§ WHAT YOU WILL DO
Below are the entries; tally the lines holding the string "Ventes" and give only that figure.

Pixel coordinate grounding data
---*---

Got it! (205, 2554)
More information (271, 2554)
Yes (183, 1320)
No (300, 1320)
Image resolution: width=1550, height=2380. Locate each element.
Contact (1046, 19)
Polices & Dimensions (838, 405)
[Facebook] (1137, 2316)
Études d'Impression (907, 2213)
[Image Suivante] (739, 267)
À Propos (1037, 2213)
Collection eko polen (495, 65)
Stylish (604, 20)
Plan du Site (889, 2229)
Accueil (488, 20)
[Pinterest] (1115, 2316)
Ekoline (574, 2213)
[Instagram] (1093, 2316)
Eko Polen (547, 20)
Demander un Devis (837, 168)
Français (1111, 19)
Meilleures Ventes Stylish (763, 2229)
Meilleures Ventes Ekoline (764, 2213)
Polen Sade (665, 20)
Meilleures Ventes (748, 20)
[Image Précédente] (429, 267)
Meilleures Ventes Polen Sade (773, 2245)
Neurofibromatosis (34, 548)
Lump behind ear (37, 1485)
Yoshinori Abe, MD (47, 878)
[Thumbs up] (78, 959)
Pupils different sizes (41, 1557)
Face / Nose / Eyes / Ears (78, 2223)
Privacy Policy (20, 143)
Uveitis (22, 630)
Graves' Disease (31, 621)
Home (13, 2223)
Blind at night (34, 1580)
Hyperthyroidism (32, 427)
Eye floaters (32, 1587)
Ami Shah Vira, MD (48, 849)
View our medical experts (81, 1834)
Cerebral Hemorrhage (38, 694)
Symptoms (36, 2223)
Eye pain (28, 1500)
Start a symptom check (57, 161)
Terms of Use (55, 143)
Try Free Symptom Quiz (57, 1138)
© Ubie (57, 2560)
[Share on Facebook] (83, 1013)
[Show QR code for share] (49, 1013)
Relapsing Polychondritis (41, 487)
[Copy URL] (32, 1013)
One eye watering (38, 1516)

---*---

§ RESULT FOR THIS EXERCISE
4